Dalip looked up, curious. “Tell me,” he said, “what does our sister say, Henry?”


Our
sister,” Henry said, chuckling, “did not write this letter. In fact, it isn't even to me, but to another Henry Lawrence in the Bengal army. He's also a captain, it would seem, and . . . he also seems to have married a woman named Honoria.”

A frown creased Dalip's forehead. “But you are not married, Henry.”

“No, but I will be soon.”

Dalip clapped his hands. “How wonderful, who is she, this Honoria? When does she come to marry you? Will it be here, in Lahore? I will throw you splendid parties to celebrate.”

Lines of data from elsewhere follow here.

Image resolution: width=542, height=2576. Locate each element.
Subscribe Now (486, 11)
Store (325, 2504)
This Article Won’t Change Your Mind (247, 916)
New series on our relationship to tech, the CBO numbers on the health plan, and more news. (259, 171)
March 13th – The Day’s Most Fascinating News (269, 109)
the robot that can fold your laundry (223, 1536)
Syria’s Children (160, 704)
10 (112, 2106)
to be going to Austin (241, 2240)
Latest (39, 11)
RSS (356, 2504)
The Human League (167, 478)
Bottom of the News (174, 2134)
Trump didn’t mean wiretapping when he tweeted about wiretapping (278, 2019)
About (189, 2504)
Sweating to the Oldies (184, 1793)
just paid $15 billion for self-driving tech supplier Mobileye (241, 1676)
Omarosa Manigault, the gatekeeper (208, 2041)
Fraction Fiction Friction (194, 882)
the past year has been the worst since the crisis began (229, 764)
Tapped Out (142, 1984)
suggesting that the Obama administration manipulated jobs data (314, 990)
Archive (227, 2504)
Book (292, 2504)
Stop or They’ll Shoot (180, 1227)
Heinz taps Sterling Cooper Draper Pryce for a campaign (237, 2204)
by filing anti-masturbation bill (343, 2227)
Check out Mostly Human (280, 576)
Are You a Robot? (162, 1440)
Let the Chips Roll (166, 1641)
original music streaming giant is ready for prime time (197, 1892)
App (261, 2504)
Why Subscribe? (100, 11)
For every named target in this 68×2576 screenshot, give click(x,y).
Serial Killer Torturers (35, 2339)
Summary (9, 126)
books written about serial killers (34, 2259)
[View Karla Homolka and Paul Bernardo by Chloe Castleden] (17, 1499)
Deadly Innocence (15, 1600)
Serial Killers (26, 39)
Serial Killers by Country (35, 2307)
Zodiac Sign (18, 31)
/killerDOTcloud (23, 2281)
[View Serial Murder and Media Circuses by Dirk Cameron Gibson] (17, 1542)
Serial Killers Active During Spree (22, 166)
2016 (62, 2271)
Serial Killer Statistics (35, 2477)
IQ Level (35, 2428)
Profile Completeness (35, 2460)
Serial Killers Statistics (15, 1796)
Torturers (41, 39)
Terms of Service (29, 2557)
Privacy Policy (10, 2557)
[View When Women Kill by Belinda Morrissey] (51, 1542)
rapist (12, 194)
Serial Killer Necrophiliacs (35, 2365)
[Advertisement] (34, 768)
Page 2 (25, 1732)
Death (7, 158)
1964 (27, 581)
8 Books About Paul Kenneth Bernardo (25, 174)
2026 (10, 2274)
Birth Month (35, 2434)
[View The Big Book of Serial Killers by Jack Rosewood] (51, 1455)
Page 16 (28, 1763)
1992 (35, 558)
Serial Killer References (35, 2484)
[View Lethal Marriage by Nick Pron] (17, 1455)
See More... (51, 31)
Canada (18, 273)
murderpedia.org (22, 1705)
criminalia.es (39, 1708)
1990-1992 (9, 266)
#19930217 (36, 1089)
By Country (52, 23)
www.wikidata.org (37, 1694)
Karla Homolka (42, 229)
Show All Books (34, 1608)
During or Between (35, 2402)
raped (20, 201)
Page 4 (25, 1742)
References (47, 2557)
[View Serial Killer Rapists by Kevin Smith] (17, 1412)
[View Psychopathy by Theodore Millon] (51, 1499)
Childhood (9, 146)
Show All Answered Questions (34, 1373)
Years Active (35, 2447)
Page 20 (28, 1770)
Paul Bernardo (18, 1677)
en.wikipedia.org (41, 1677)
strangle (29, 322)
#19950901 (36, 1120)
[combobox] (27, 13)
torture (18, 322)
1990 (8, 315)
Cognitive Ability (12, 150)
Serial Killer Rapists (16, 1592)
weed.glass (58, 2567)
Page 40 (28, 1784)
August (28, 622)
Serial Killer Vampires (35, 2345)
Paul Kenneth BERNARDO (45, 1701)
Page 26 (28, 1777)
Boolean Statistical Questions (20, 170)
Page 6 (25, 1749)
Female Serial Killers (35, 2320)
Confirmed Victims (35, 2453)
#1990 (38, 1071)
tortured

Henry put a hand on his charge's shoulder as he attempted to rise and rush off to make wedding arrangements. “No, stay, Dalip. My . . . Honoria is on her way; she left Calcutta
a few months ago. When she gets here, I think we both will want a quiet ceremony. You can come, though, and stand up beside me if you want.”

“I can? John will not mind?”

“I don't think so.”

For a while, Dalip rearranged his cricket pieces on the floor as Henry wrote a note to the other Henry Lawrence, explaining his mistake and apologizing for having opened his letter. This done, he looked down at the Maharajah, who had his cheeks puffed out, his brow furrowed, as his little hands moved the pieces around with an under-the-breath running commentary. Here comes the bowler, here the batter swings, the ball flies into the wicket keeper's gloves with a thwack, they all turn to the umpire.
“Howz that?”
No, the umpire shakes his head, his eyes stony, not to be swayed by any amount of pleading . . . and so on.